- _REQUIREMENTS_:
Count the lines in the records below that contain the word "perform". Reply with only the number.

- _TASK MATERIAL_:
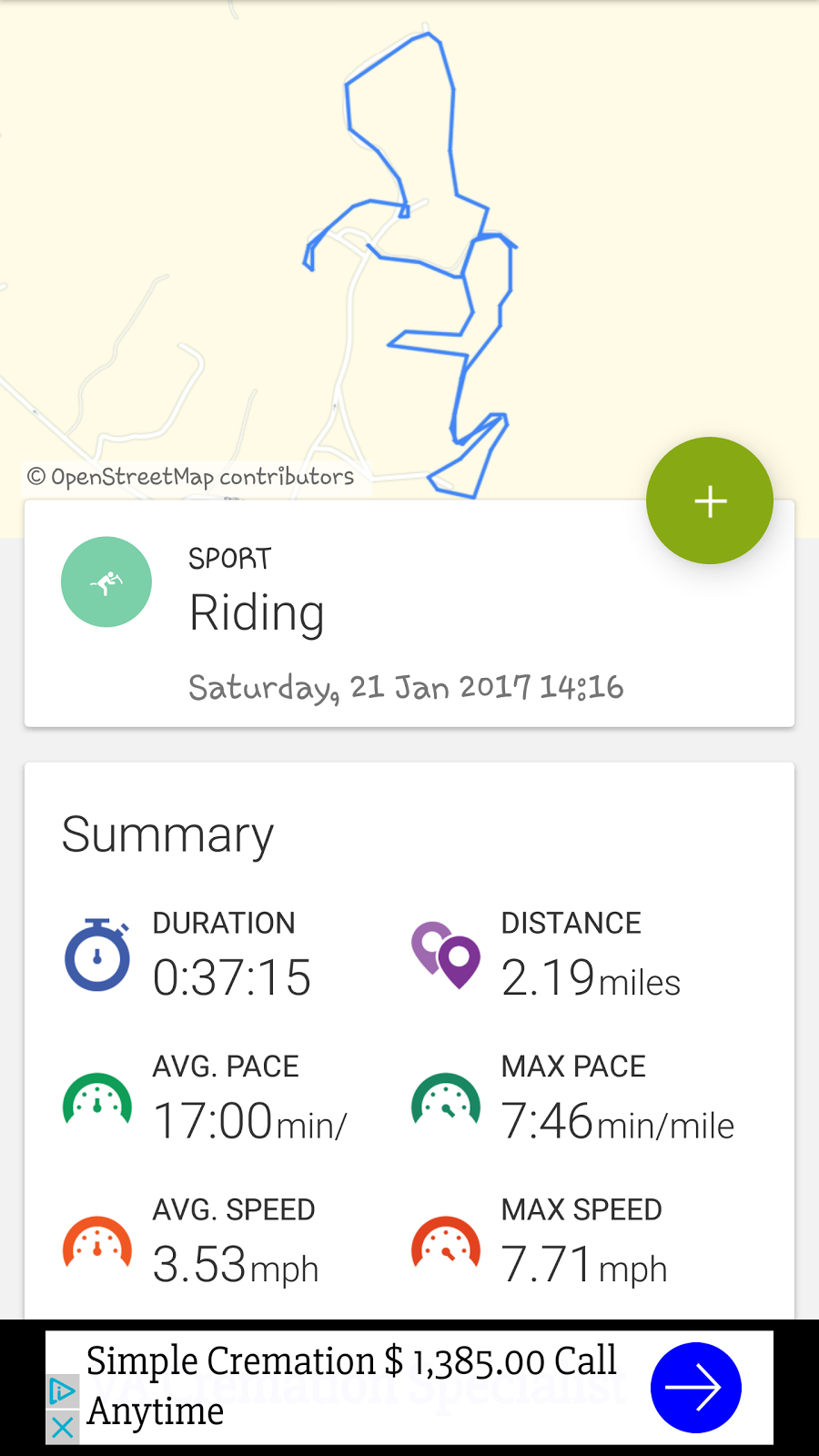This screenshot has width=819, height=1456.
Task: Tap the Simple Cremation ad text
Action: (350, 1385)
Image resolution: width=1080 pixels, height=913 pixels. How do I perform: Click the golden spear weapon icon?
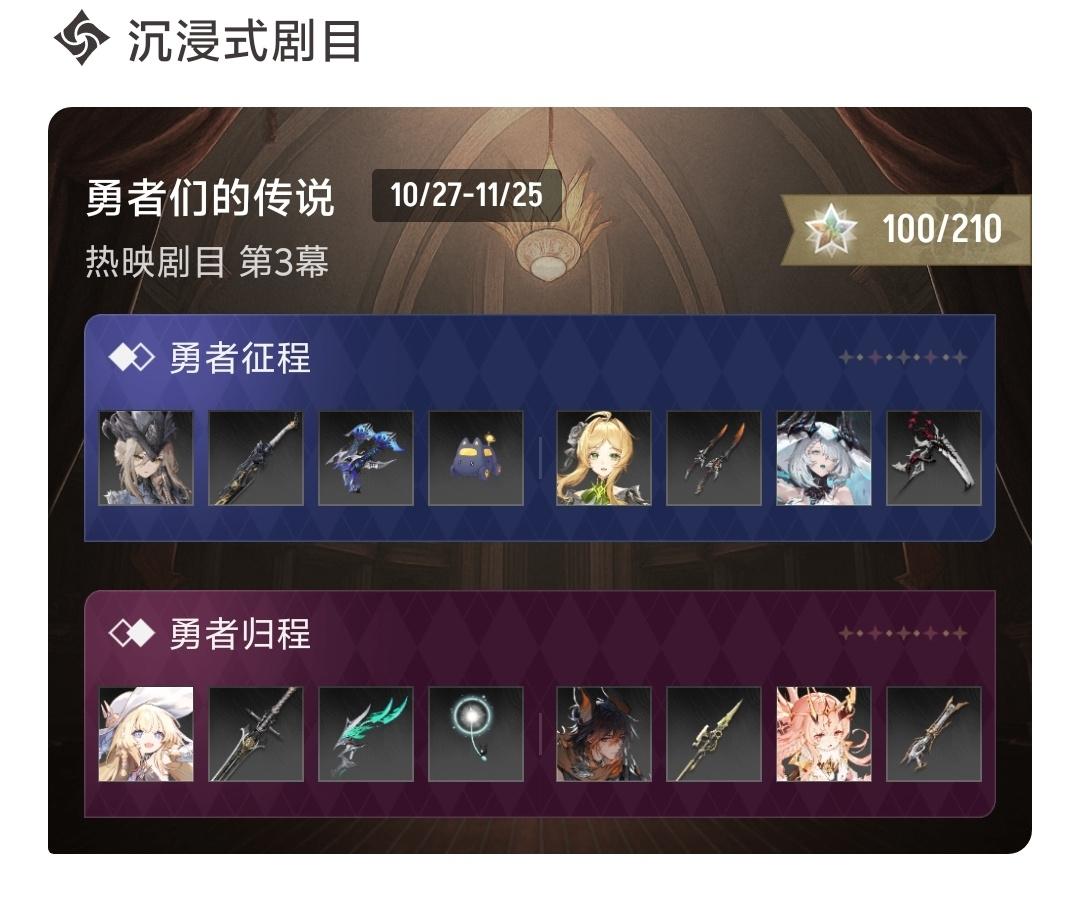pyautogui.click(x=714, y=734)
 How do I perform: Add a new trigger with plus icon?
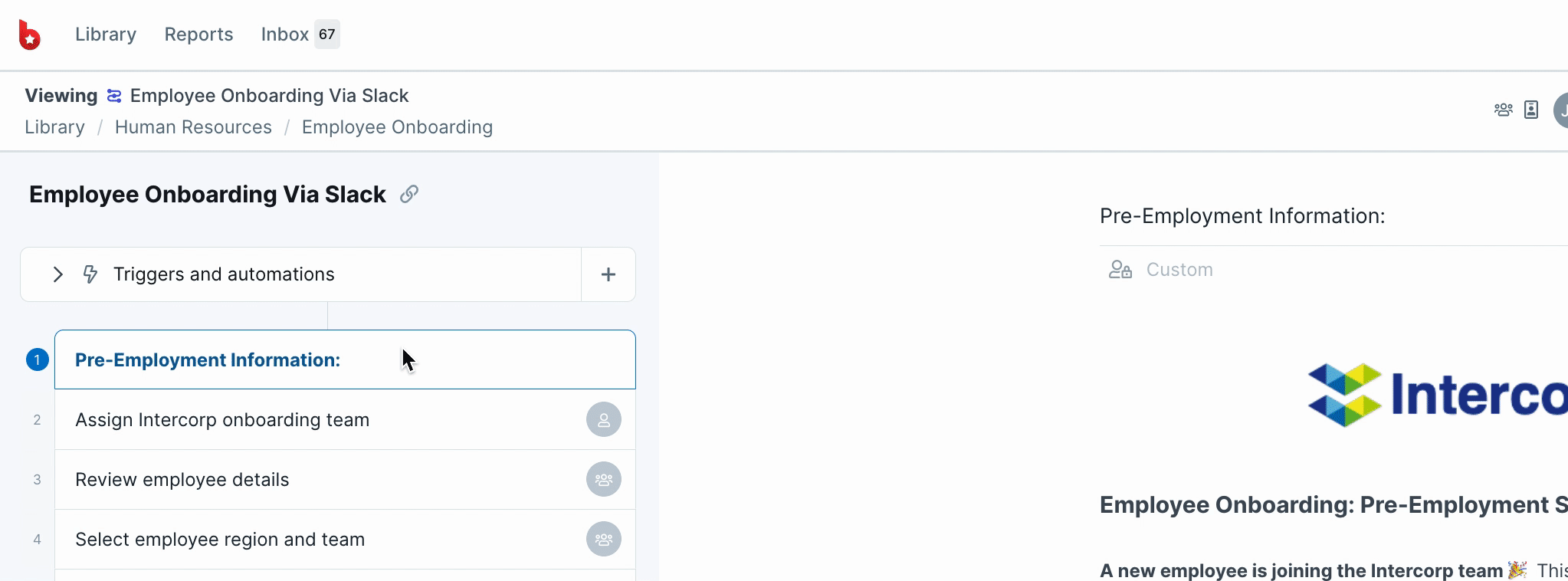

- _EXERCISE ANSWER_:
2